- Born: July 21, 1969 (age 57)
- Occupations: Author, speaker
- Writing career
- Language: English
- Years active: 1995–
- Subject: Christian non-fiction
- Website: lysaterkeurst.com

= Lysa TerKeurst =

American author (born 1969)

Lysa TerKeurst (born July 21, 1969) is an American speaker and author of Christian non-fiction. She has written more than a dozen books, including the number 1 New York Times bestsellers Uninvited: Living Loved When You Feel Less Than, Left Out, and Lonely' and Forgiving What You Can't Forget. She is president of Proverbs 31 Ministries.

== Career ==
TerKeurst is president of Proverbs 31 Ministries, which started as a small newsletter published in 1994 by Jennifer McHugh but expanded in 1995 when TerKeurst and Marybeth Whalen got involved. After growing the organization, TerKeurst led the way for the newsletter to be transformed into Proverbs 31 Ministries reaching millions of women daily with Biblical truth and wisdom.

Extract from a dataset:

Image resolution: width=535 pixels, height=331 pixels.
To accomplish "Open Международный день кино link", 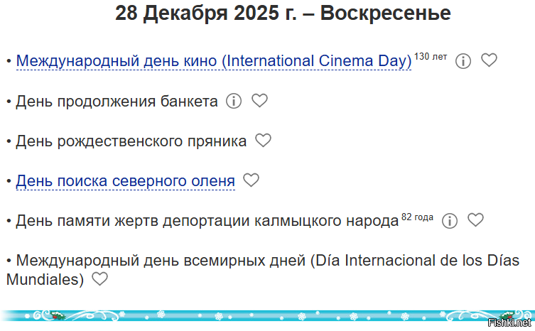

TerKeurst published her first book, Living Life on Purpose: Discovering God's Best for Your Life, in 2000.

Several of her books have been New York Times bestsellers, including It's Not Supposed to Be This Way, Unglued: Making Wise Choices in the Midst of Raw Emotions, Uninvited: Living Loved When You Feel Less Than, Left Out, and Lonely, Forgiving What You Can't Forget, and The Best Yes: Making Wise Decisions in the Midst of Endless Demands. It's Not Supposed to Be This Way was on the New York Times bestseller list for 13 weeks. Uninvited was on the New York Times bestseller list for 31 weeks. The Best Yes: Making Wise Decisions in the Midst of Endless Demands was on the New York Times bestseller list for six weeks.

=== Critical reception ===
Her books Uninvited: Living Loved When You Feel Less Than, Left Out, and Lonely, Forgiving What You Can’t Forget: Discover How to Move On, Make Peace with Painful Memories, and Create a Life That’s Beautiful Again, and It's Not Supposed to Be This Way received starred reviews from Publishers Weekly.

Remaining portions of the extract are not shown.